* [WRITTEN EXERCISE]: Return every one of the rows below verbatim, with no changes of any kind.

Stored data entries
★ ★ ★ ★ ★

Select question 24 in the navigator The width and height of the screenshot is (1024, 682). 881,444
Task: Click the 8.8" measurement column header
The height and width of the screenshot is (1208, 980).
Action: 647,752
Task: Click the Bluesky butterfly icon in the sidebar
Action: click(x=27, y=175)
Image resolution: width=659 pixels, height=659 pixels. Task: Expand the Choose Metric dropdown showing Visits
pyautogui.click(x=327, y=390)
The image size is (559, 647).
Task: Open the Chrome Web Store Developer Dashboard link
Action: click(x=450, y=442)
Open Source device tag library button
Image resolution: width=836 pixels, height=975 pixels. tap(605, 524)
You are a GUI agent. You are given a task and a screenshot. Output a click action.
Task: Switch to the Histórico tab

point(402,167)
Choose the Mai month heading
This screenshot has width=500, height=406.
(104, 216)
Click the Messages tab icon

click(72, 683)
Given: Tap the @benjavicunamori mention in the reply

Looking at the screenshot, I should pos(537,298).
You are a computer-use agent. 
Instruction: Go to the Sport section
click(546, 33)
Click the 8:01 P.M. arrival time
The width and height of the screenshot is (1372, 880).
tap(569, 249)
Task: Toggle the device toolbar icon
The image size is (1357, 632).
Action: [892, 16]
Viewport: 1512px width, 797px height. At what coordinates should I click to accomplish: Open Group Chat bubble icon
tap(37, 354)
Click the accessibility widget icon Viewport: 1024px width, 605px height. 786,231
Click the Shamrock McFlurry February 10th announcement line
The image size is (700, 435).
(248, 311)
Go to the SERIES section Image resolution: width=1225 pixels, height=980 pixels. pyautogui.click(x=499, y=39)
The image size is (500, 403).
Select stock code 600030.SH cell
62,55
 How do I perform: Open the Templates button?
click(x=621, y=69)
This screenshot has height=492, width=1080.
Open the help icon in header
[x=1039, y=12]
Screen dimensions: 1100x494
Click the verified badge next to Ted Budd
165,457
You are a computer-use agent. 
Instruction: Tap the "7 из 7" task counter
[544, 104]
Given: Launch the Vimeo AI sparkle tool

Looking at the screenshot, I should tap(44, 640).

★ ★ ★ ★ ★

* [OUTPUT OF THE EXERCISE]:
Select question 24 in the navigator The width and height of the screenshot is (1024, 682). 881,444
Task: Click the 8.8" measurement column header
The height and width of the screenshot is (1208, 980).
Action: 647,752
Task: Click the Bluesky butterfly icon in the sidebar
Action: click(x=27, y=175)
Image resolution: width=659 pixels, height=659 pixels. Task: Expand the Choose Metric dropdown showing Visits
pyautogui.click(x=327, y=390)
The image size is (559, 647).
Task: Open the Chrome Web Store Developer Dashboard link
Action: click(x=450, y=442)
Open Source device tag library button
Image resolution: width=836 pixels, height=975 pixels. tap(605, 524)
You are a GUI agent. You are given a task and a screenshot. Output a click action.
Task: Switch to the Histórico tab

point(402,167)
Choose the Mai month heading
This screenshot has width=500, height=406.
(104, 216)
Click the Messages tab icon

click(72, 683)
Given: Tap the @benjavicunamori mention in the reply

Looking at the screenshot, I should pos(537,298).
You are a computer-use agent. 
Instruction: Go to the Sport section
click(546, 33)
Click the 8:01 P.M. arrival time
The width and height of the screenshot is (1372, 880).
tap(569, 249)
Task: Toggle the device toolbar icon
The image size is (1357, 632).
Action: [892, 16]
Viewport: 1512px width, 797px height. At what coordinates should I click to accomplish: Open Group Chat bubble icon
tap(37, 354)
Click the accessibility widget icon Viewport: 1024px width, 605px height. 786,231
Click the Shamrock McFlurry February 10th announcement line
The image size is (700, 435).
(248, 311)
Go to the SERIES section Image resolution: width=1225 pixels, height=980 pixels. pyautogui.click(x=499, y=39)
The image size is (500, 403).
Select stock code 600030.SH cell
62,55
 How do I perform: Open the Templates button?
click(x=621, y=69)
This screenshot has height=492, width=1080.
Open the help icon in header
[x=1039, y=12]
Screen dimensions: 1100x494
Click the verified badge next to Ted Budd
165,457
You are a computer-use agent. 
Instruction: Tap the "7 из 7" task counter
[544, 104]
Given: Launch the Vimeo AI sparkle tool

Looking at the screenshot, I should tap(44, 640).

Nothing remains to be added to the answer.